The only affordable solution that I see is to request a "confirmation of interest" from within the app , after the two hours have expired.

The flow would be:

00:00 User purchases app 00:05 User supplies his email address and signs up 00:10 VPS is activated. User is notified of COI requirement and acknowledges. 00:30 User requests refund

02:05 Remote server sends a friendly reminder email, "Hey, you need to confirm your interest to get your 30 days."

03:00 Lacking a COI, the VPS is paused/stopped pending deletion.

Users with their app still installed will have little trouble hitting confirm (the button is not enabled before the grace time has expired). Maybe you can even set a timed alarm?

Users with the app, that have it turned off, and who don't check the email (let's call them "Group G"), well. They will have to re-create the VPS. But they were warned, weren't they? They had no access to the email, but how about the app itself?

Users that try to download again the app will need to login to the same account as before. You can identify them easily enough.

You can also further reduce trouble for users, depending on the promptness of Play Store reporting (which I ignore). Let's say that you are informed of a refund with a delay which is guaranteed to not exceed X minutes.

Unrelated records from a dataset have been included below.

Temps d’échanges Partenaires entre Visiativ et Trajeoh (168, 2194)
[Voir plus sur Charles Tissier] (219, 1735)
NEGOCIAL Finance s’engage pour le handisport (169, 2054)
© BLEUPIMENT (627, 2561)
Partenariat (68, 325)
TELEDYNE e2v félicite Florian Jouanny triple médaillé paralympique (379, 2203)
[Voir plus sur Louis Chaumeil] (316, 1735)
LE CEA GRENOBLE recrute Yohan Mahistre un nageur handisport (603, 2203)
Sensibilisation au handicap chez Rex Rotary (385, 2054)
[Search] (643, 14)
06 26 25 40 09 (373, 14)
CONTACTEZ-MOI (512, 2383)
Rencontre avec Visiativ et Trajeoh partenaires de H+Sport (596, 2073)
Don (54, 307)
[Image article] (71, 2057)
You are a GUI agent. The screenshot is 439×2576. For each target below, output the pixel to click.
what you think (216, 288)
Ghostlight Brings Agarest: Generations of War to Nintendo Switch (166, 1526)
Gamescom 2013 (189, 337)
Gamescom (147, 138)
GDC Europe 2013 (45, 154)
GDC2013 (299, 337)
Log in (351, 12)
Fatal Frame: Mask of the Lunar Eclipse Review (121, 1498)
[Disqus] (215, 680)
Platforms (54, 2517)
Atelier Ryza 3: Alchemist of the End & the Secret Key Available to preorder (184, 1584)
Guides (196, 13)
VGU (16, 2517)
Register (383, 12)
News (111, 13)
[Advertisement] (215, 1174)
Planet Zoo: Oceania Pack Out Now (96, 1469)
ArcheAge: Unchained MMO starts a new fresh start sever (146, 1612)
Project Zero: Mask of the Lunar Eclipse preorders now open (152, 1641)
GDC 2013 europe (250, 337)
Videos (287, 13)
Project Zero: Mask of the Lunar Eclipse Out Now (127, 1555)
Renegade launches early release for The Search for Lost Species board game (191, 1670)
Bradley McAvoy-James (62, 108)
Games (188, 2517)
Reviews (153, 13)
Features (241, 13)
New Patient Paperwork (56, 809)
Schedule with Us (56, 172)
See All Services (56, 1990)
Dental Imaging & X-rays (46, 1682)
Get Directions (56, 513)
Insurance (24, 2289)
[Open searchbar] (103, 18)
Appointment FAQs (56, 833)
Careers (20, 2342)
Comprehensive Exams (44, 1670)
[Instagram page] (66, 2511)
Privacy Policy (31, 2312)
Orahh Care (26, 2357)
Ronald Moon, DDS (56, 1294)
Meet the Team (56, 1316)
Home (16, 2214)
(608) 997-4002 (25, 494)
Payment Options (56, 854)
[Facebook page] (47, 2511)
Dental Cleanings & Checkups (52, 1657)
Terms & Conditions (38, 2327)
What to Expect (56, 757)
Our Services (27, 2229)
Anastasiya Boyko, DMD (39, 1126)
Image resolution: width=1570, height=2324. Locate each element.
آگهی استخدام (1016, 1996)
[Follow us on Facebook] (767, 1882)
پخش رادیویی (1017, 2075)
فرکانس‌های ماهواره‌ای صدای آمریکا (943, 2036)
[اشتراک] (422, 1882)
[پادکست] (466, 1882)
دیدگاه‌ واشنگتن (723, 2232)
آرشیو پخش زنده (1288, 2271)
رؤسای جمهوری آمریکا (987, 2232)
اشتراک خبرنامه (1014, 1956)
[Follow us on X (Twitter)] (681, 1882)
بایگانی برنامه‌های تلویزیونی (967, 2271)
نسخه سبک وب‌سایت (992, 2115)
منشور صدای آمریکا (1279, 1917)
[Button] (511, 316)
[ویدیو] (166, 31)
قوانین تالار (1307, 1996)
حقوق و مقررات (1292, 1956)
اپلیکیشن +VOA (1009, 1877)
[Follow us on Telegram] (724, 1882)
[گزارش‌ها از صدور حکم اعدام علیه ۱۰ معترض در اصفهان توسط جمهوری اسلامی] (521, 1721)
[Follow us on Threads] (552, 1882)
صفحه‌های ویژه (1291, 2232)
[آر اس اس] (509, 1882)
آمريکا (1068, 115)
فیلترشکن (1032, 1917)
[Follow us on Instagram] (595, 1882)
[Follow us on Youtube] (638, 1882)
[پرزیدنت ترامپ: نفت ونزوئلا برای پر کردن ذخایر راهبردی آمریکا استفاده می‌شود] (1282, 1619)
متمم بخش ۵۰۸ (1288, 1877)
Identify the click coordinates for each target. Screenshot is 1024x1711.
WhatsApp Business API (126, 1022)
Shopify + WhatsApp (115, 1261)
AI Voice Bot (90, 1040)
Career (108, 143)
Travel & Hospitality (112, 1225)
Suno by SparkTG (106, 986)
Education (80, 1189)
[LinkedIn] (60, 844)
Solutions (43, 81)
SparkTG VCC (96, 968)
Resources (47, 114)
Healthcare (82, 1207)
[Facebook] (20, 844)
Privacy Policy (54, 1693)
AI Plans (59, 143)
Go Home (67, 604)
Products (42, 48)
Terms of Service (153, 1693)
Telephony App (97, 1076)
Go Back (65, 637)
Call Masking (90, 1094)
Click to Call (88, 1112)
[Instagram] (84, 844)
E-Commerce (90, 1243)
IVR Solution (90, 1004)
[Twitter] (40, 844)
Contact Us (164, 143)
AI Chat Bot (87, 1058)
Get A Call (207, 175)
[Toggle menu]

This means that if at any given moment there have been no refund notifications for at least 120+X minutes , all VPS created earlier than 120+X minutes ago and whose COI is still pending are as good as confirmed, and their pending status can be safely cleared with no need of user action. So all Group G users that happen to not have anyone requesting a refund at the same time they evaluate the app will still have no ill effects.

That said, it seems quite weird to me that Google does not allow an app to query "How was I born?" (with app and device ID) and receive its own order ID (or download ID, or uniquely generated ID) back, at least inside a reasonable time frame.